# Problem statement
Please pick out every line below that contains the word "height", and copy each one in full.

# Extracted material
+ + +

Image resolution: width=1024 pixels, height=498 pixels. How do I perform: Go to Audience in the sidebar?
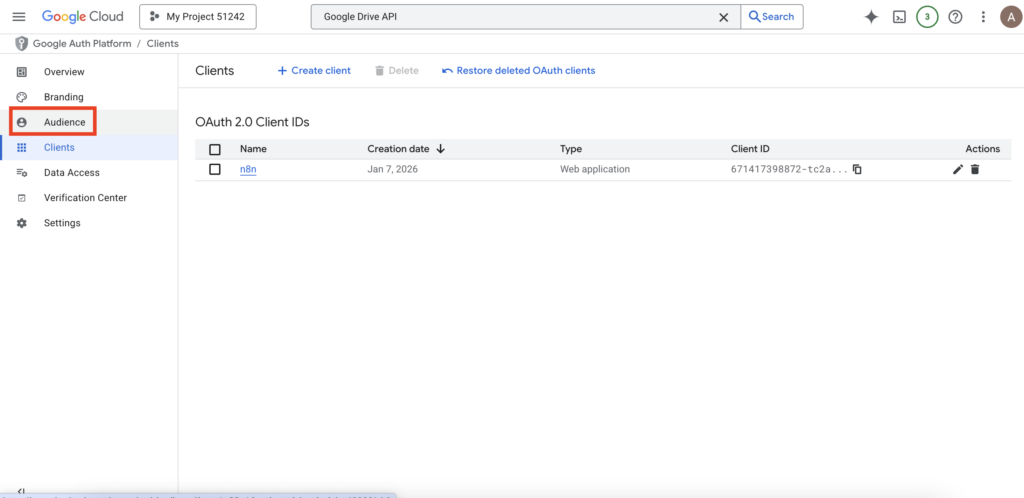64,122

+ + +

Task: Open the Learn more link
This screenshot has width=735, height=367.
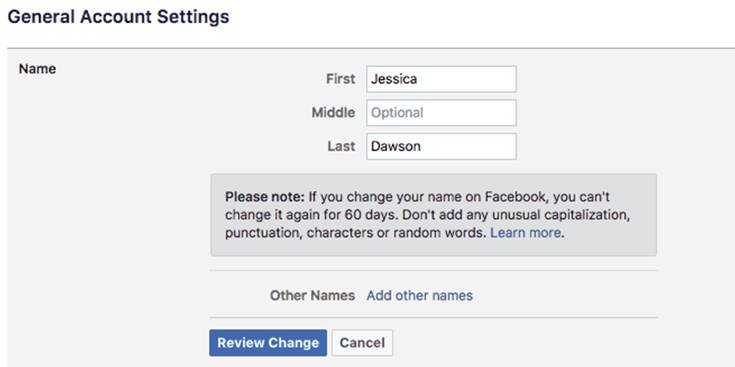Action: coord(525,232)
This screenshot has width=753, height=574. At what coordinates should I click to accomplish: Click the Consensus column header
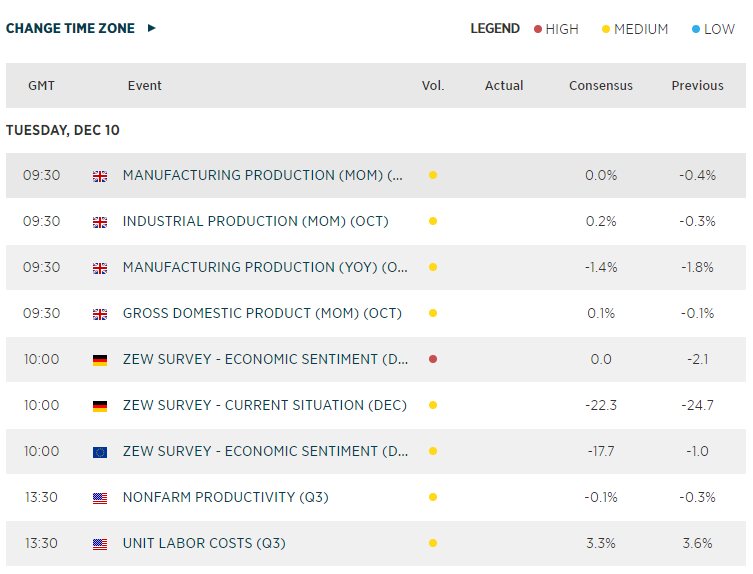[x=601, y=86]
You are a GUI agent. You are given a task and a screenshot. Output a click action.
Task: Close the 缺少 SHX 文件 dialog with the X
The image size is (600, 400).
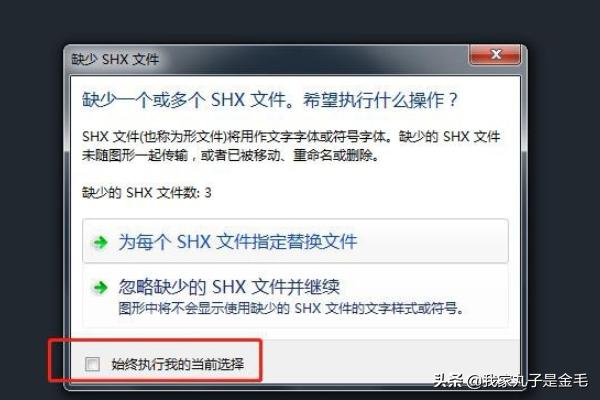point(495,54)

+ + +

# Answer below
Image resolution: width=1024 pixels, height=498 pixels. How do I perform: Go to Audience in the sidebar?
This screenshot has width=735, height=367.
This screenshot has width=753, height=574. At what coordinates should I click to accomplish: Click the Consensus column header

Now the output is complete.